• [RECORDS SUPPLIED]:
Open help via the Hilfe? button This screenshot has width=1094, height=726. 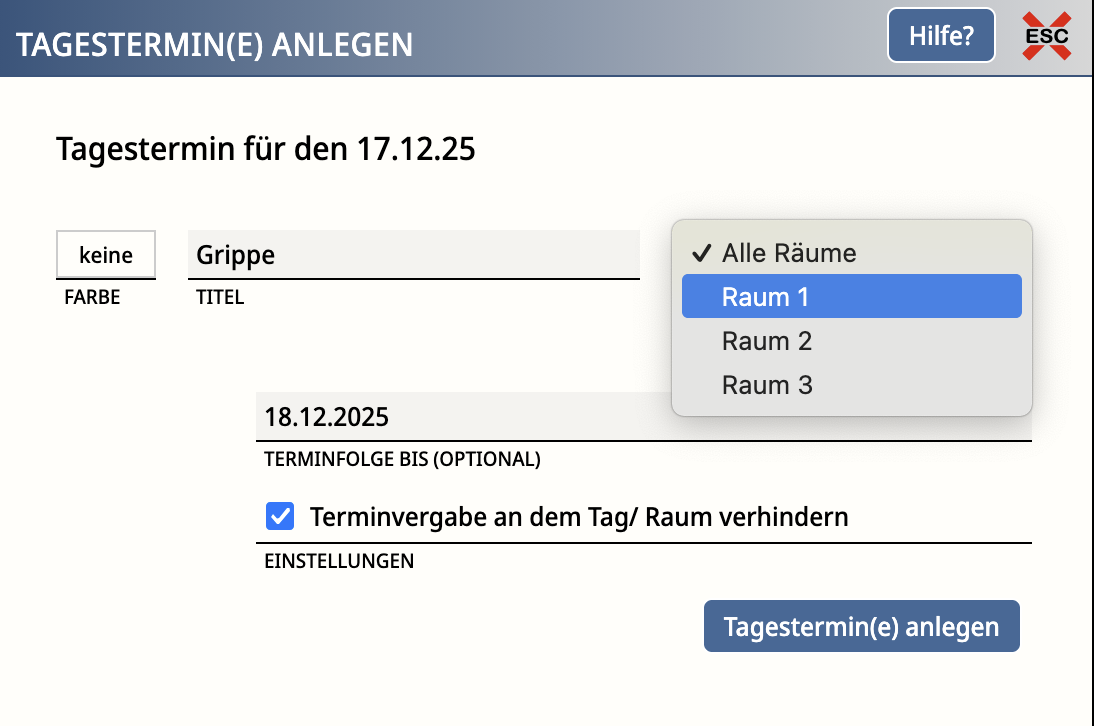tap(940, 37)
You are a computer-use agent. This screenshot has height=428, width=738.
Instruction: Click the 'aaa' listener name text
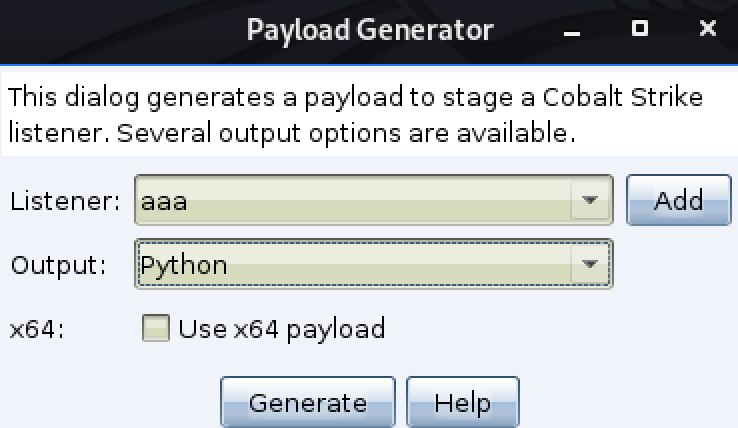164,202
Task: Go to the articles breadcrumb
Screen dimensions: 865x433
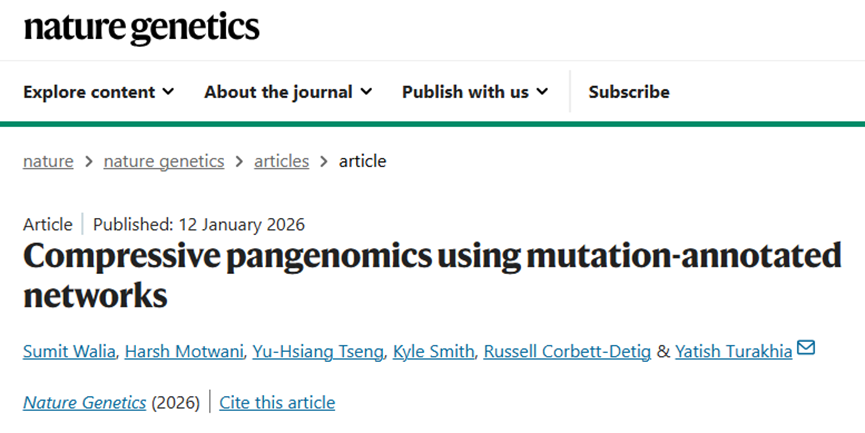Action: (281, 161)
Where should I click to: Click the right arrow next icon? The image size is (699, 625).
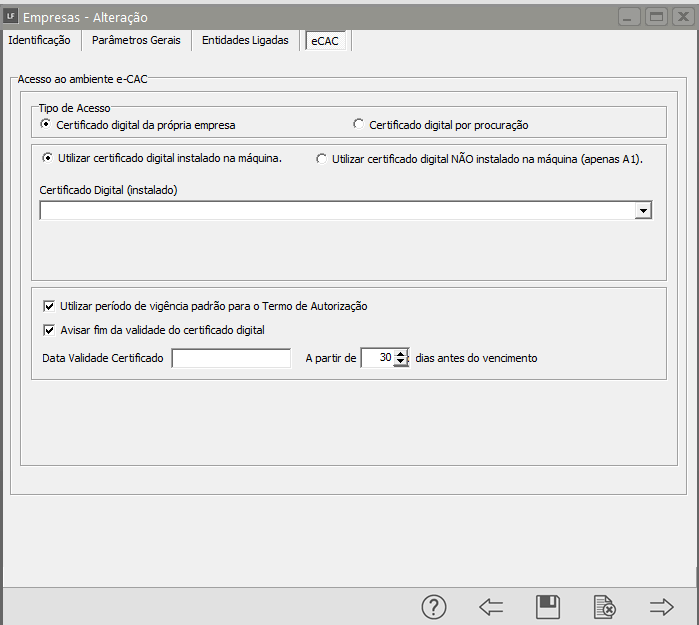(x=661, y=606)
...
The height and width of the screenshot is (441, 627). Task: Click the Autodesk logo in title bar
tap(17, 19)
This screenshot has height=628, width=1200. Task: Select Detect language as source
---
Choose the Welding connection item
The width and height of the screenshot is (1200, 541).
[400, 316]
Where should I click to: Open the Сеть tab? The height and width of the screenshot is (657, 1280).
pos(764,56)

• [TASK PROMPT]: Above are the entries. Copy exactly the part that opens with the line containing "The height and width of the screenshot is (441, 627)." and closes with the line containing "This screenshot has height=628, width=1200.", and no more.

• [EXERCISE OUTPUT]:
The height and width of the screenshot is (441, 627). Task: Click the Autodesk logo in title bar
tap(17, 19)
This screenshot has height=628, width=1200. Task: Select Detect language as source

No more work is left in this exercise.